Note: Even checking at the root is acceptable if we realize that if the root's total equals targetHalf, then targetHalf = totalSum / 2 = targetHalf, which means totalSum = 2 * targetHalf, and the root sum is targetHalf. But the "other" part would be 0, which also equals targetHalf only if targetHalf = 0. A simpler implementation allows checking at any node including root, since if root sum = targetHalf, then totalSum = 2 * targetHalf and removing the root edge yields sums of targetHalf and targetHalf (which is 0), but that contradicts unless both are 0.
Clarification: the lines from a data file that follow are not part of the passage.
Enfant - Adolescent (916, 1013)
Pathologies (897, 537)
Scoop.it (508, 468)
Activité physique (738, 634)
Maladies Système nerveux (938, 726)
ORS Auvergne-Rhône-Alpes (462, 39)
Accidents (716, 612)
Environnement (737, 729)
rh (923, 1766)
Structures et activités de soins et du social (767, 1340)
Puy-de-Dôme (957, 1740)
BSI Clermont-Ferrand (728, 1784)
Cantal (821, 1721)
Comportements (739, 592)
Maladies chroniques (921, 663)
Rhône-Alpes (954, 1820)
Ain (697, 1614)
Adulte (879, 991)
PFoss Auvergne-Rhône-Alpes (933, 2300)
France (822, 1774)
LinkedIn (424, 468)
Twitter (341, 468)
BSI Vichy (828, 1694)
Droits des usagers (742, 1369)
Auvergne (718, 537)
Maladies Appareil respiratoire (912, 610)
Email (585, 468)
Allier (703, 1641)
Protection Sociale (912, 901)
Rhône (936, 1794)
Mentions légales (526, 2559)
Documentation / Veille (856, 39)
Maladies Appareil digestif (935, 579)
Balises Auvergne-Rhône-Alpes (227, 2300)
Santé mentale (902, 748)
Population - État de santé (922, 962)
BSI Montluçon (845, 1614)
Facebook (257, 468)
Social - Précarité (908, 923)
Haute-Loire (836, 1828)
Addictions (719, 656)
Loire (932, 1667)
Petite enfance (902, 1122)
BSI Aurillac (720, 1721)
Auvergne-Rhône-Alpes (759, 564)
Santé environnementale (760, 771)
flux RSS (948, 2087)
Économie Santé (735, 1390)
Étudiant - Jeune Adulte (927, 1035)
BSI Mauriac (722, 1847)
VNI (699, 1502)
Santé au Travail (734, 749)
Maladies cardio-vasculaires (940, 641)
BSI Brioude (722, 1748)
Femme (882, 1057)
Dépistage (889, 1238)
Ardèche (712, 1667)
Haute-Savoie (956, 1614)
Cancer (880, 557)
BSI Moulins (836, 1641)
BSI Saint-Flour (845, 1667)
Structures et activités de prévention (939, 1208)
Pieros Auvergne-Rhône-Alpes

A cleaner approach: check all non-root subtrees.

Time & Space Complexity

  • Time: O(n) where n is the number of nodes. We traverse every node once to compute the total sum and once more (or in the same pass) to find a matching subtree.
  • Space: O(h) where h is the height of the tree, for the recursion stack.

Key Insights

  • The total sum must be even for a valid split to exist.
  • Finding a subtree with sum = totalSum / 2 guarantees the remaining part also sums to totalSum / 2.
  • A single DFS pass can both compute subtree sums and check the condition.
  • Negative values in the tree are allowed and the algorithm still works correctly.

Edge Cases

  • Single node: cannot remove any edge, return false (unless we define the problem differently).
  • Tree with total sum 0: every subtree with sum 0 creates a valid split. The two empty-sum parts are equal.
  • Tree with all zeros: any edge removal creates two equal-sum (0) parts.
  • Tree with negative values: the sum can still be even and a valid split may exist.
  • Two-node tree where both nodes have the same value: removing the edge between them creates equal halves.
  • Odd total sum: immediately return false.